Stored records
#####

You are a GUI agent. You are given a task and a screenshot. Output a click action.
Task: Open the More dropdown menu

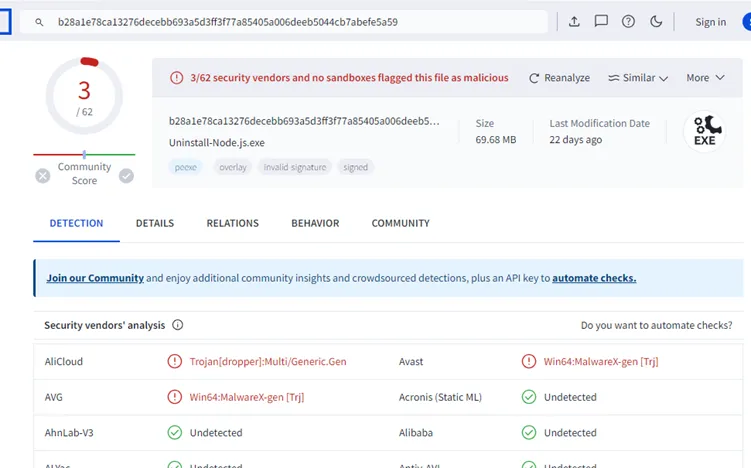point(703,78)
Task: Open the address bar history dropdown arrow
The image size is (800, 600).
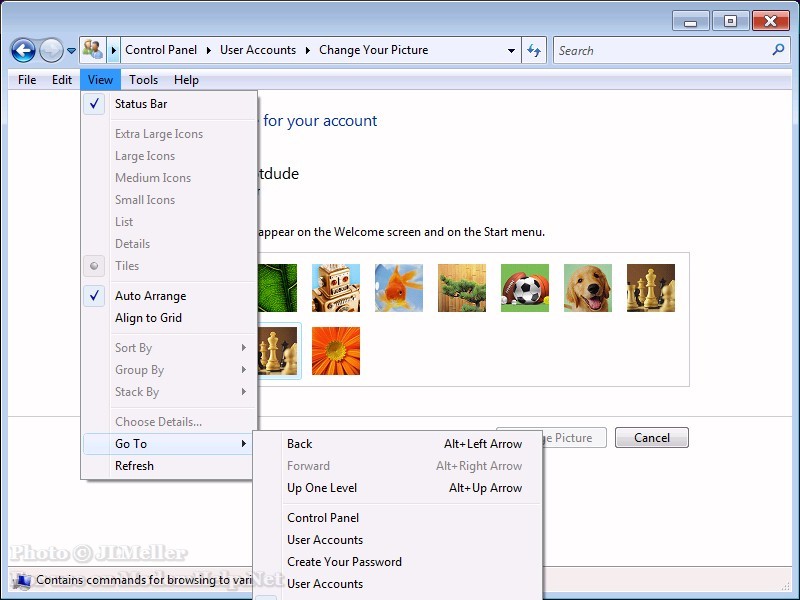Action: [511, 50]
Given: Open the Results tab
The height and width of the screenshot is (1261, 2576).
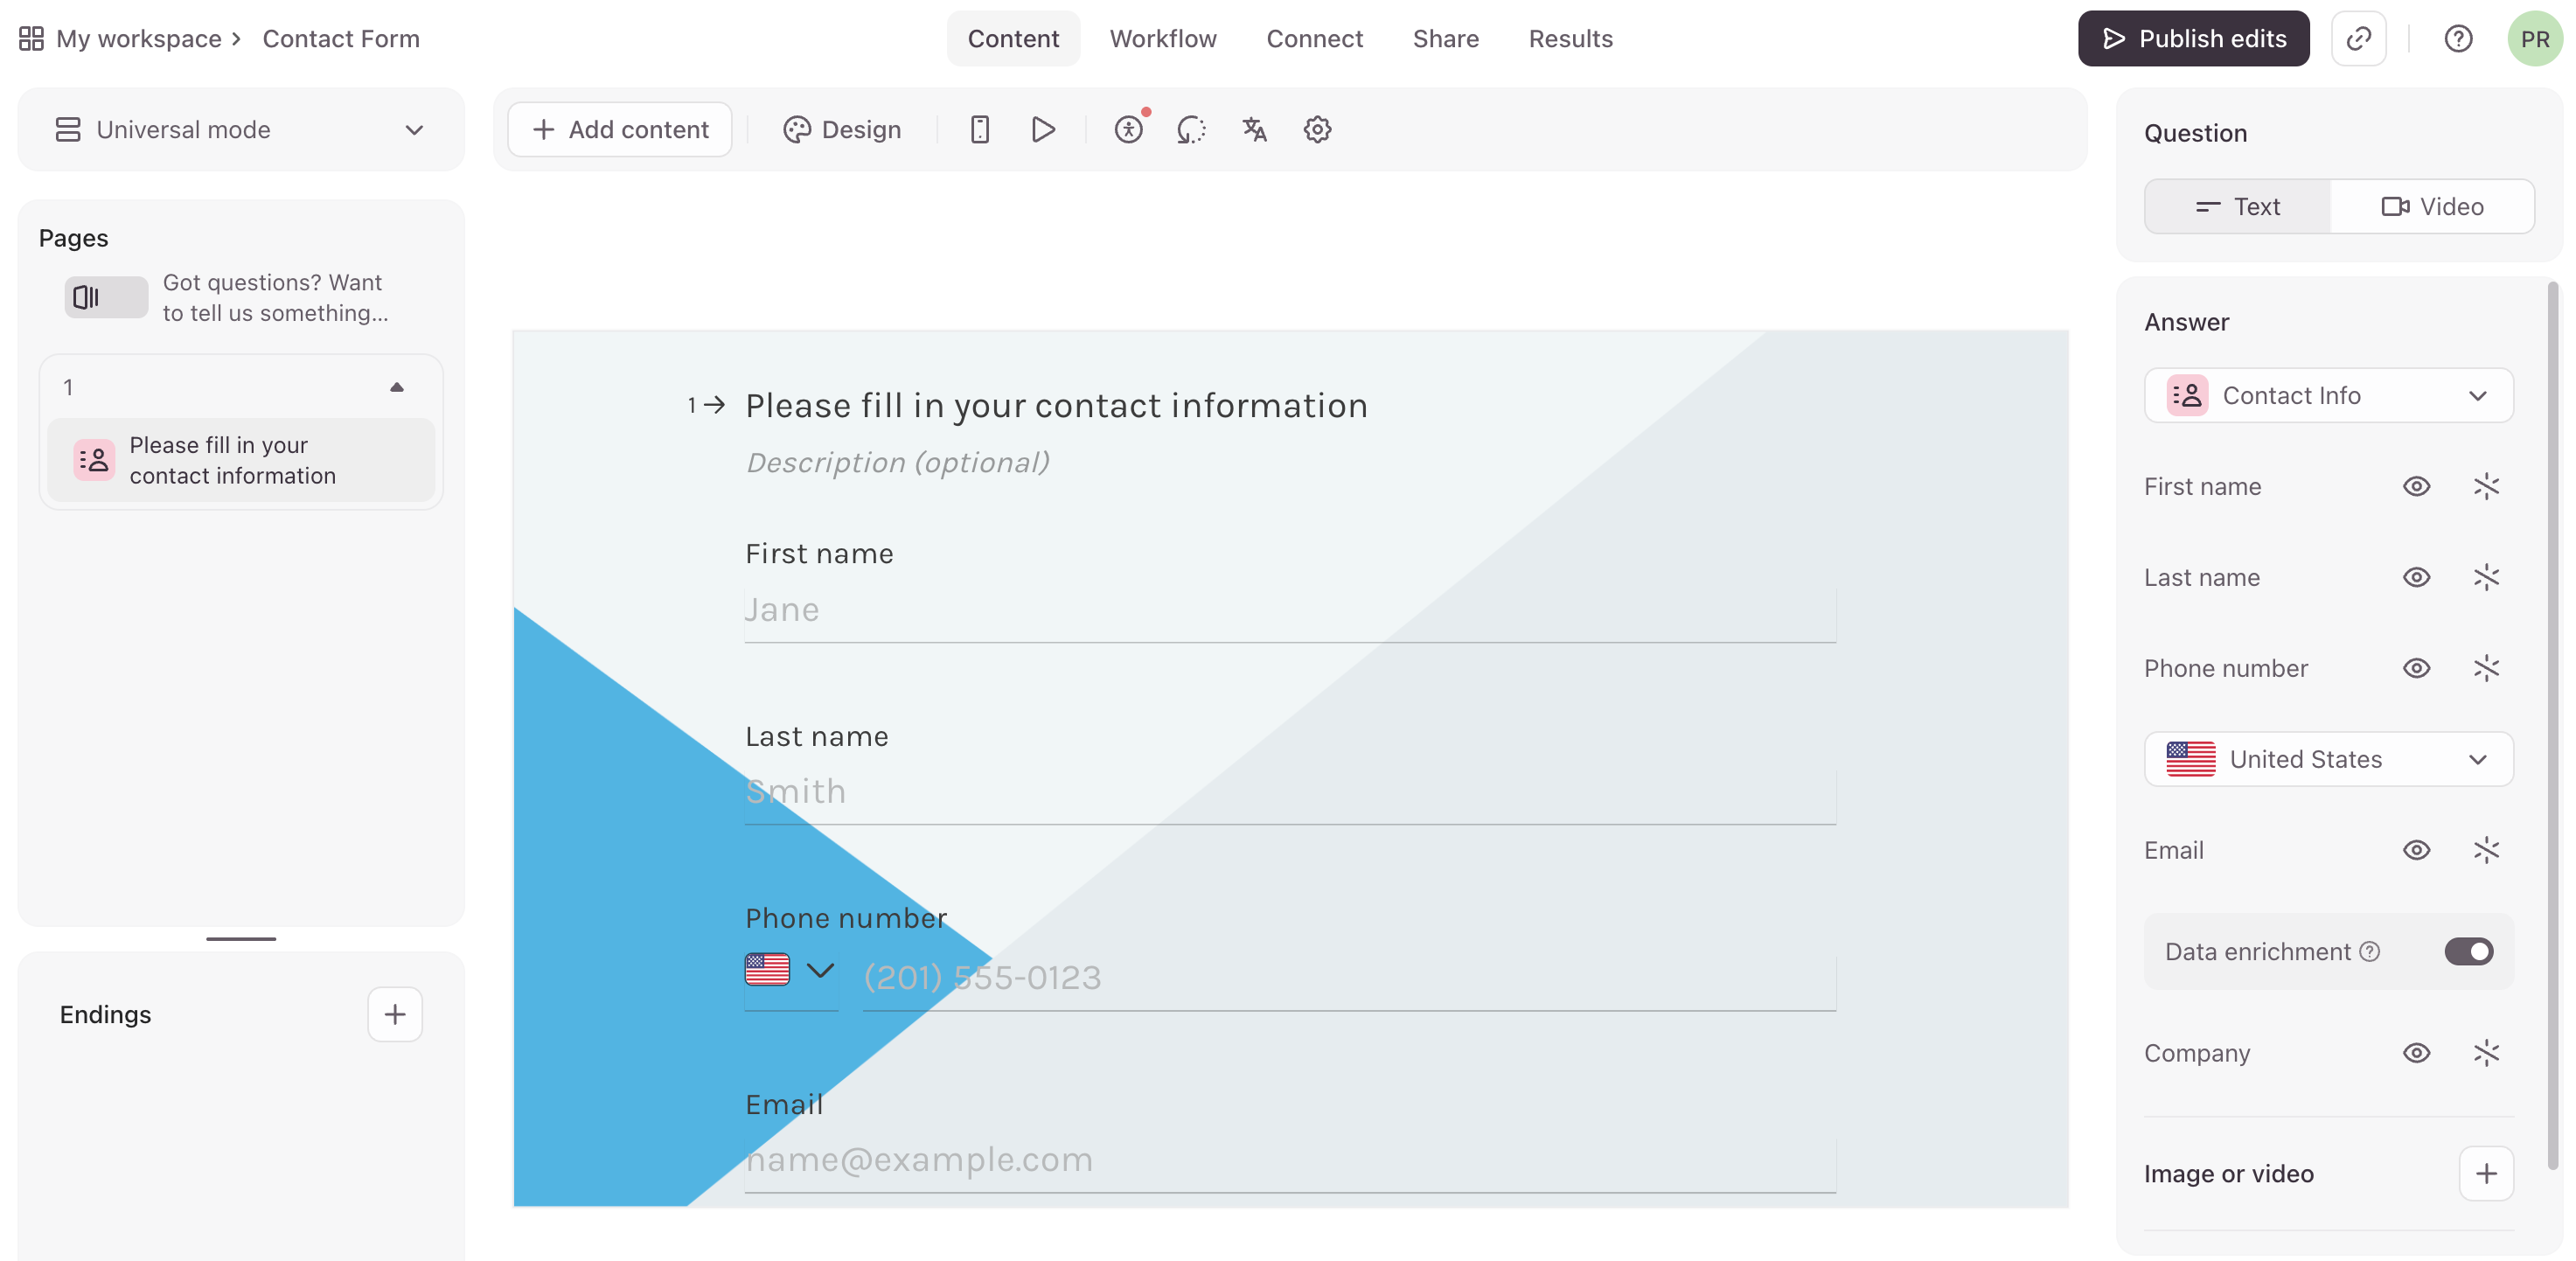Looking at the screenshot, I should point(1569,39).
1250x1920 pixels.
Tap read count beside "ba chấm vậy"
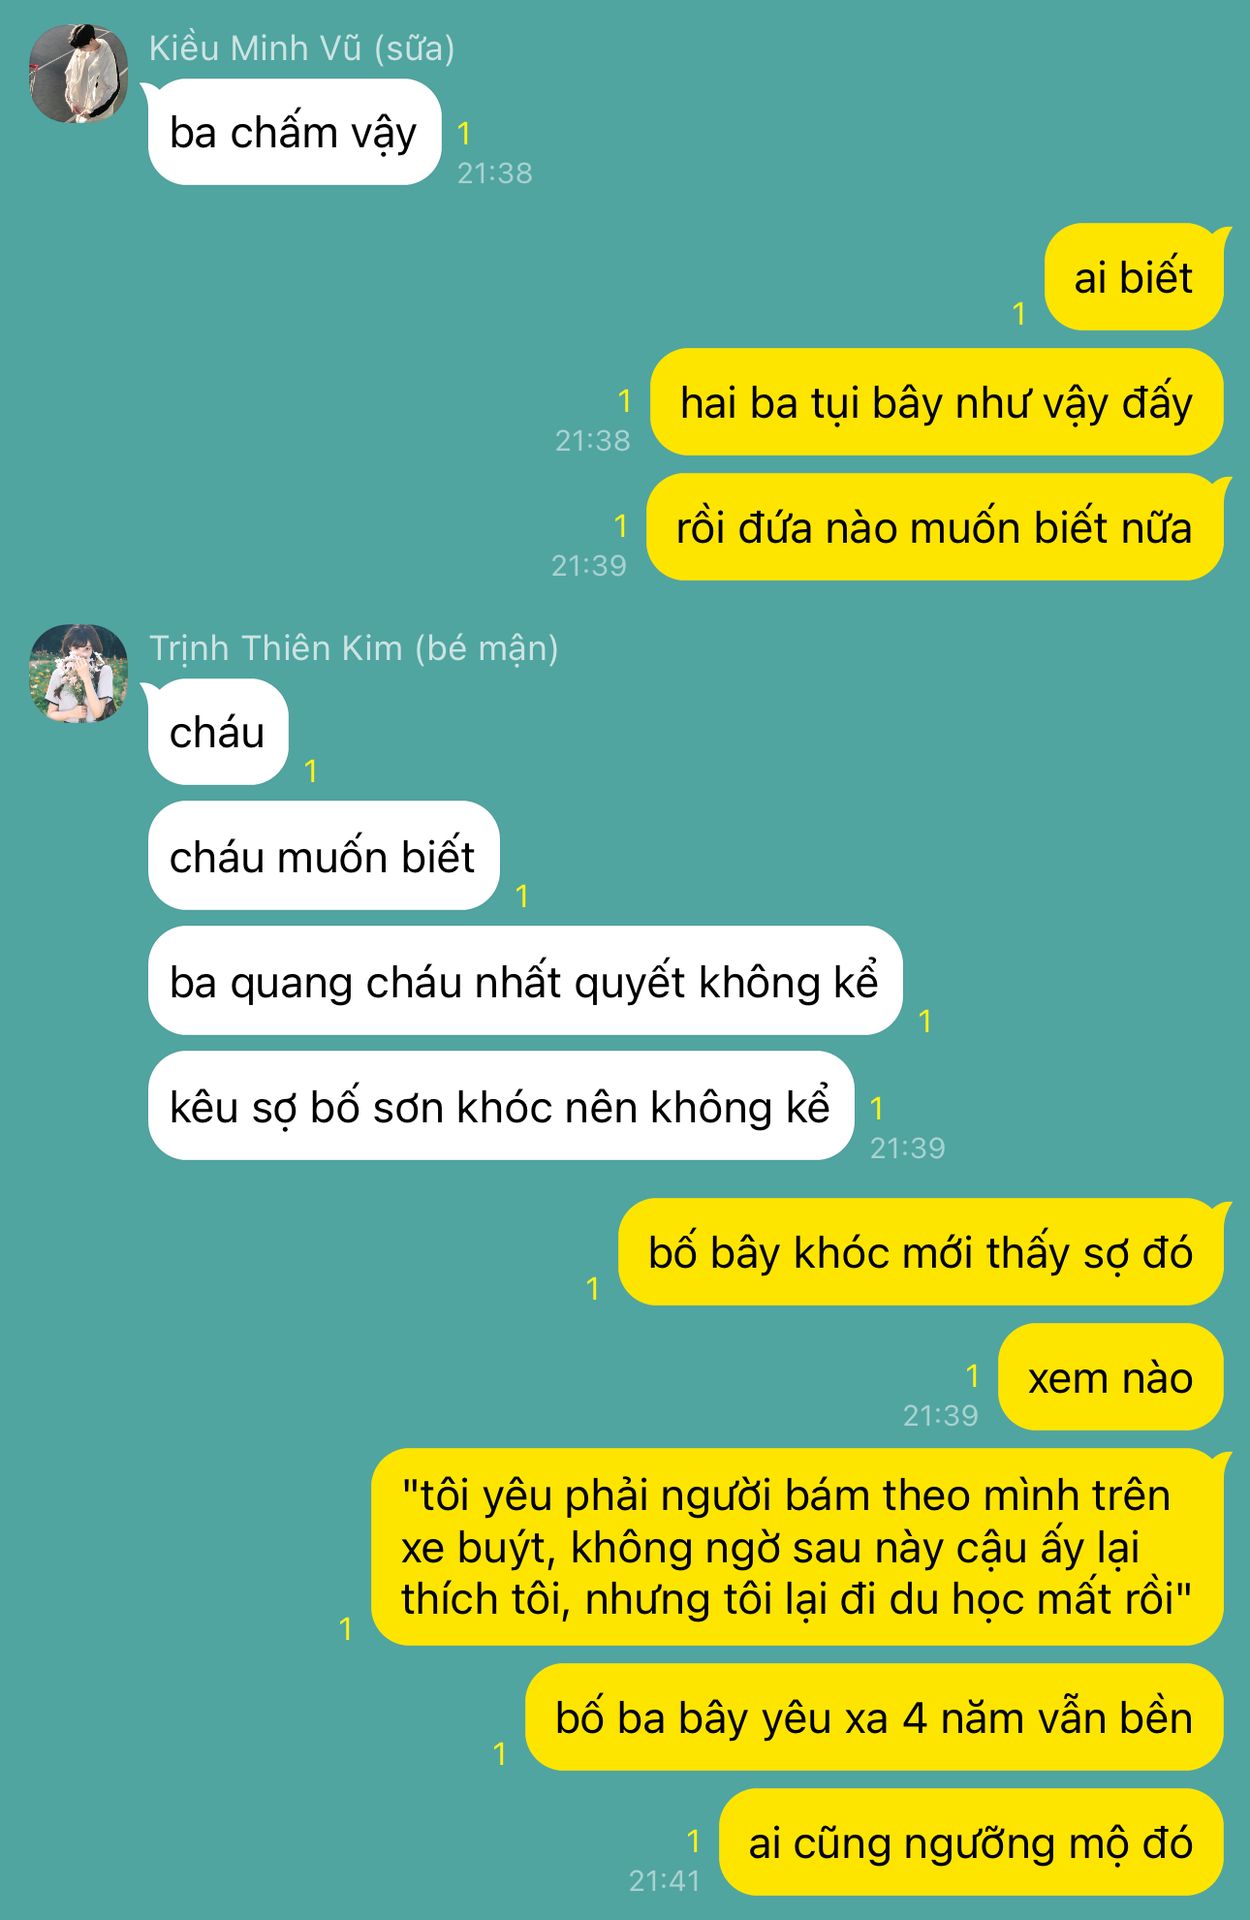464,133
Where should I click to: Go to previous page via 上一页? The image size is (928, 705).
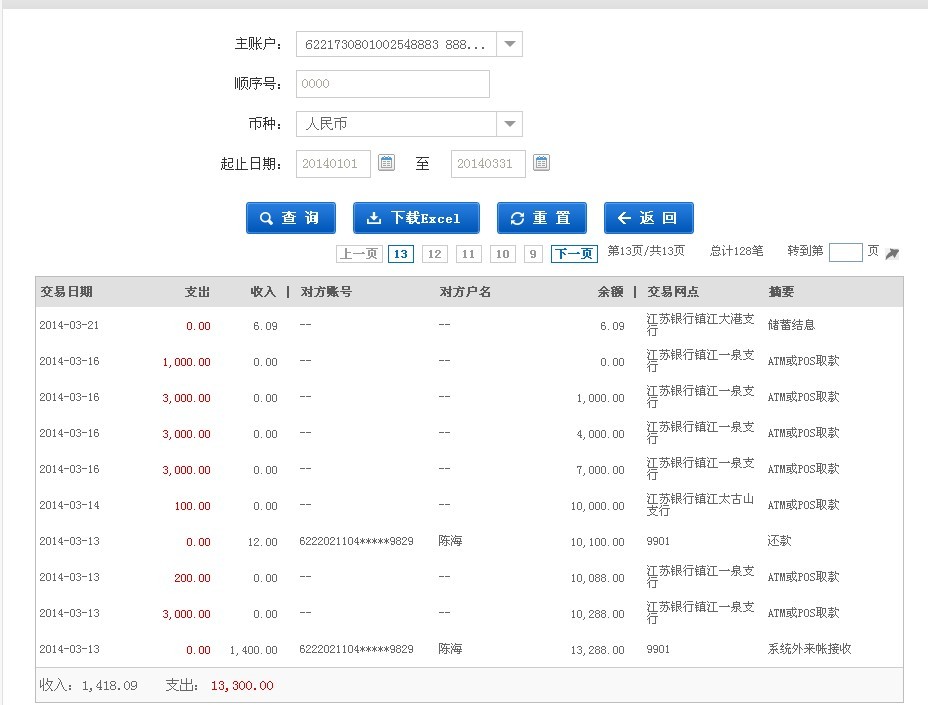point(359,254)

#####

> _WORK REQUIRED_: Transcribe, word for word, the line holding "Where should I" and all lines after it in the entries above, ending with the last. Only those lines; no pictures.

> _RESULT OF THE TASK_:
Where should I click to: Go to previous page via 上一页? The image size is (928, 705).
point(359,254)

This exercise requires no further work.